In the late 1950s programmers in organizations such as the U.S. Air Force believed that computers would soon be programmed to accept human language input and translate it into English or into any other language. During the ensuing 50 years, many millions of dollars were spent by the Air Force and by other entities in the hope of enabling computers to replace human translation. So far, the results have been quite limited, for two main reasons: (a) while computers have a seemingly unlimited capacity for processing data, they are far from being able to think creatively like human beings; and (b) human language is not merely a collection of signs and symbols that can be easily programmed, manipulated, and computerized. This is true of human language used not only in poetry and philosophy, but also in technical subjects, in which language expresses thought processes far more complicated than merely one plus one equals two.

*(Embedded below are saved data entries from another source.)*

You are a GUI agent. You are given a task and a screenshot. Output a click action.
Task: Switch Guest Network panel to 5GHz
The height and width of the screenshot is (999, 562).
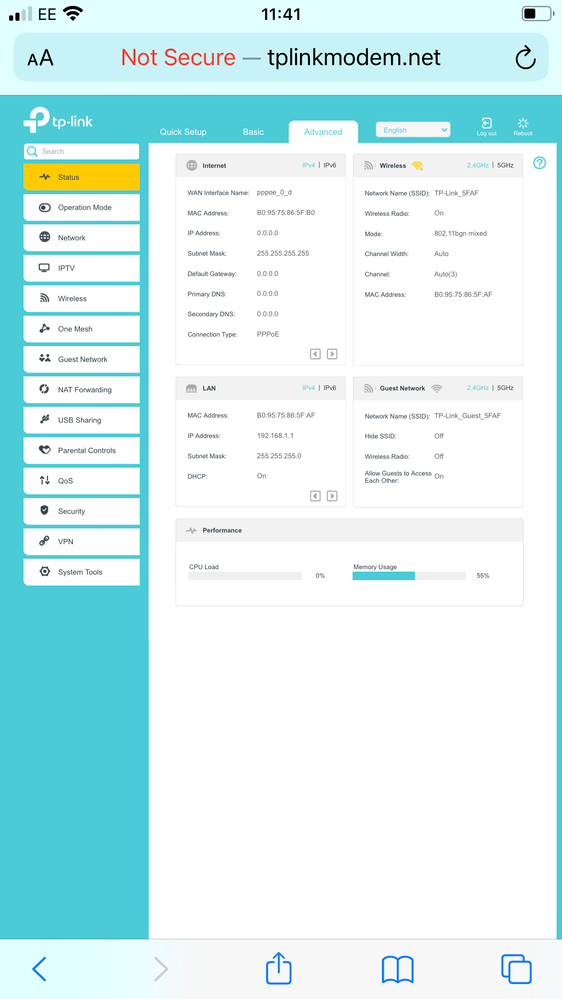click(x=505, y=387)
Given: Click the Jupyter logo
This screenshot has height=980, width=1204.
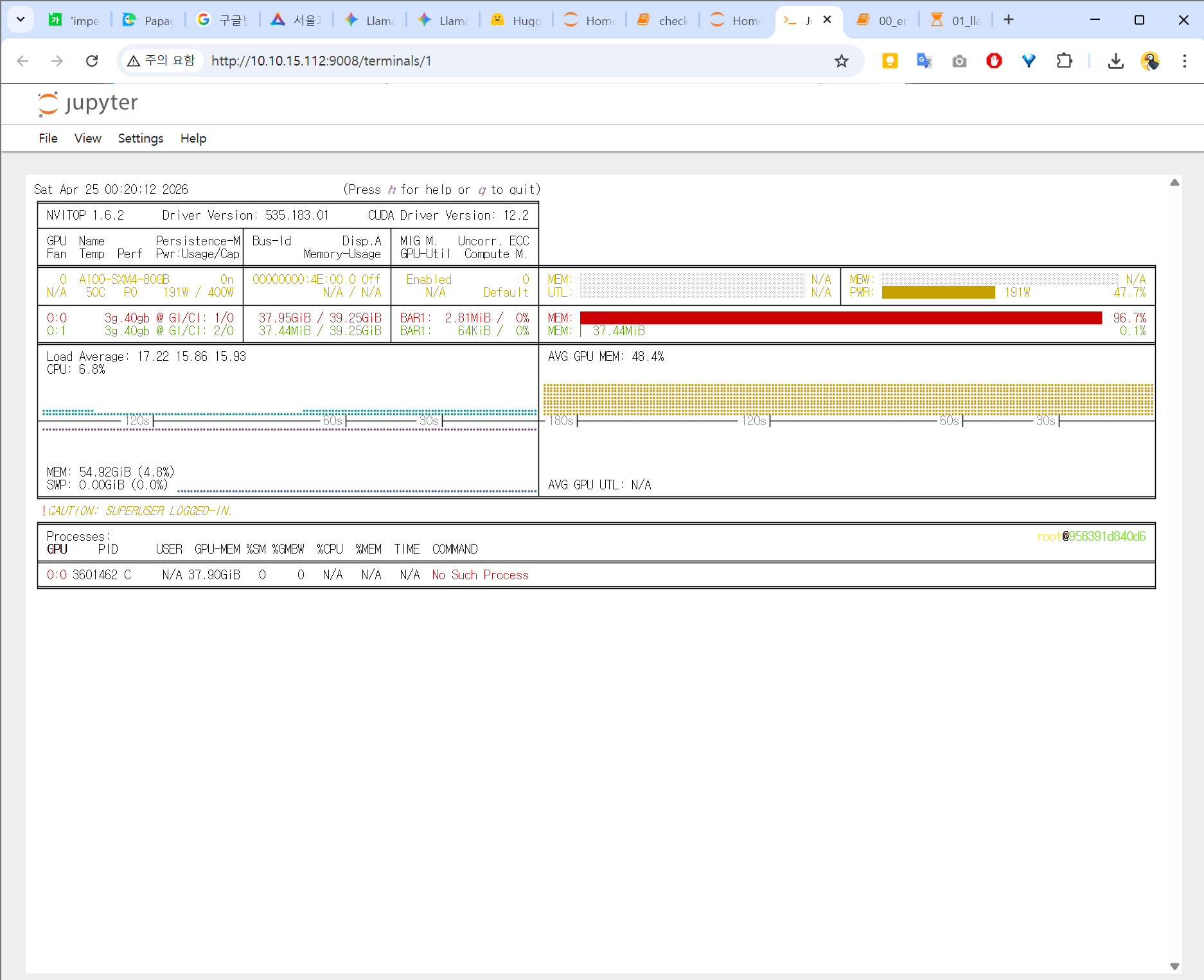Looking at the screenshot, I should pyautogui.click(x=87, y=103).
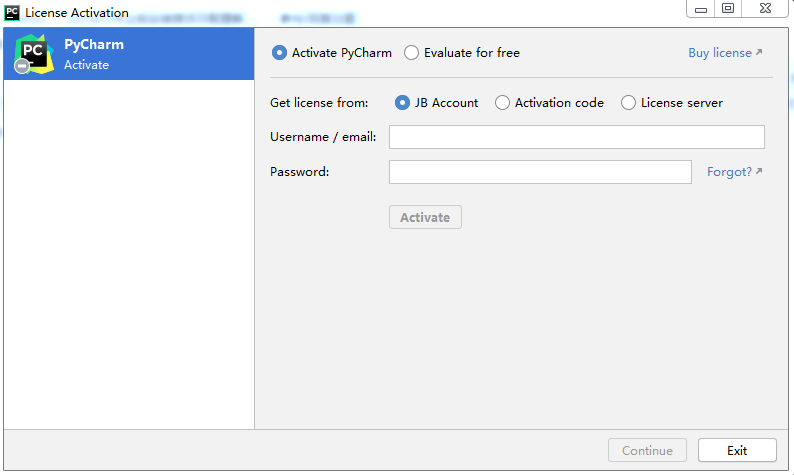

Many people today continue to maintain that computers will soon replace translators. Most of those people are not translation experts. In fact, hardly any of them are. Some point to the fact that computers have already replaced typists and secretaries and reduced the workforce of many companies. All this reminds me of a remark by George Shaw, according to which a monkey could write Hamlet if it managed to hit all the right keys on the typewriter. Very few translators with typists and office support staff is missing the whole point of translation. As long as language continues to communicate more than the immediate literal meaning of words, as long as there are shades of meaning that keep changing all the time, as long as people have to make value judgments about the meaning and intent of a text, one will continue to need human translators to get the job done.


Finally, several companies in the U.S. and around the world have produced software designed to translate from one language into another. This software varies from a very basic word finder for the tourist, to complex programs for translating technical and scientific data.